» WHAT THIS TASK INVOLVES:
Report the number of lines in the data below where the string "will" shows up, and only that number.

Pixel coordinate grounding data:
....

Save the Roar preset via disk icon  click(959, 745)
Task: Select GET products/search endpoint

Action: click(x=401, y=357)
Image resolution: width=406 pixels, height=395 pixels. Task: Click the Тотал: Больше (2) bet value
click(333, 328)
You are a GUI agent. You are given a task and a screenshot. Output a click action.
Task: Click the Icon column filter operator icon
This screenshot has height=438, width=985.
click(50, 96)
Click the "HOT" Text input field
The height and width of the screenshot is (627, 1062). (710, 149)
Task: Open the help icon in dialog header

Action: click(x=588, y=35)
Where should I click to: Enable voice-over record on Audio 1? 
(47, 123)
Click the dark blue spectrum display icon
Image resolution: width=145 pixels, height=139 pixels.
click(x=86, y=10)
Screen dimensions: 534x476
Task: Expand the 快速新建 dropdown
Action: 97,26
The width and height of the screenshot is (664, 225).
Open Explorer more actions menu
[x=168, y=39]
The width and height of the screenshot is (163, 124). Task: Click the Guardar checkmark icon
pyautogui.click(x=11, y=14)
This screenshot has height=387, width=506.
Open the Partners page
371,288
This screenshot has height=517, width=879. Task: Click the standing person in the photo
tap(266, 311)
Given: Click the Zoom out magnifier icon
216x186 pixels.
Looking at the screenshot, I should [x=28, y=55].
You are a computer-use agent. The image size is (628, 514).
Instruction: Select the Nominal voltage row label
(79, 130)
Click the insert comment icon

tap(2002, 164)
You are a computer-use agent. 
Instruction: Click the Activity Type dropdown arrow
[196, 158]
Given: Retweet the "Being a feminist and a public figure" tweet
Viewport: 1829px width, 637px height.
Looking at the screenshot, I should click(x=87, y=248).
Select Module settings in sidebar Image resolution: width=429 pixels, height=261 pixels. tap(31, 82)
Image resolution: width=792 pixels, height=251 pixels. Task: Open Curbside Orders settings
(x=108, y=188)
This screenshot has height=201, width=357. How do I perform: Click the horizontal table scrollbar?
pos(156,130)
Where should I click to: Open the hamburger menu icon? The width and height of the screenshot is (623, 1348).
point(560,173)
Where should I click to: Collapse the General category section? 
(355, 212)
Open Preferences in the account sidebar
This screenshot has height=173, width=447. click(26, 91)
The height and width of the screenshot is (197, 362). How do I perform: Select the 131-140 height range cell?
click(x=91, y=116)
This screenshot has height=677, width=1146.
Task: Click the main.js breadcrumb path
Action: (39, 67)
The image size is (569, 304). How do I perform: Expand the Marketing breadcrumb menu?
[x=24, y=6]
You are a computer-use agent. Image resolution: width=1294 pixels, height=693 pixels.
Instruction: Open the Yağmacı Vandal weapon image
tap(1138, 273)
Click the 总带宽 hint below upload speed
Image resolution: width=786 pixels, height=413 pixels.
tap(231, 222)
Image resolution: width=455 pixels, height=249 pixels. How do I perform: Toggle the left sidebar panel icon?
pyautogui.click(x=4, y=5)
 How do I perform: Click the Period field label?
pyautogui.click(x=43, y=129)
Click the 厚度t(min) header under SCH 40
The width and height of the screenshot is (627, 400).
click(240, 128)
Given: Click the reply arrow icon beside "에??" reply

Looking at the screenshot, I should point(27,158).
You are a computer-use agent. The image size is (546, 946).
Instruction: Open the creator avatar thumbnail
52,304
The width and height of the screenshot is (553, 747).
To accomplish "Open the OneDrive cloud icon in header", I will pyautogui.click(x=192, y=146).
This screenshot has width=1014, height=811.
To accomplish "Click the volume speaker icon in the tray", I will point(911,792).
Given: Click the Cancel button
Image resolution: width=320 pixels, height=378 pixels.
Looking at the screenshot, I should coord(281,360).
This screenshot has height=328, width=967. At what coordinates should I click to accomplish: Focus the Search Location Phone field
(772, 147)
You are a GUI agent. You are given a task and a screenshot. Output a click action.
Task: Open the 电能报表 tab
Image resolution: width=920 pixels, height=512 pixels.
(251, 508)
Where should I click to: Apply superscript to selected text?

....

» TASK OUTPUT:
2